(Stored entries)

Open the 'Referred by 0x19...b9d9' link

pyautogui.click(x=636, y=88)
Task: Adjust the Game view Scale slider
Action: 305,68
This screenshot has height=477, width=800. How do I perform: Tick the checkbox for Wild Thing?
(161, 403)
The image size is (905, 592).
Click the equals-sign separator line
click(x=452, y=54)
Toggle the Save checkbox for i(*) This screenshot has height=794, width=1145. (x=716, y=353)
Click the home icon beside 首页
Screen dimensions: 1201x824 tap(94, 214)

▸ **WORK ITEM**:
Provide a verbatim copy of all the entries.

▸ **PROBLEM SOLUTION**:
Open the 'Referred by 0x19...b9d9' link

pyautogui.click(x=636, y=88)
Task: Adjust the Game view Scale slider
Action: 305,68
This screenshot has height=477, width=800. How do I perform: Tick the checkbox for Wild Thing?
(161, 403)
The image size is (905, 592).
Click the equals-sign separator line
click(x=452, y=54)
Toggle the Save checkbox for i(*) This screenshot has height=794, width=1145. (x=716, y=353)
Click the home icon beside 首页
Screen dimensions: 1201x824 tap(94, 214)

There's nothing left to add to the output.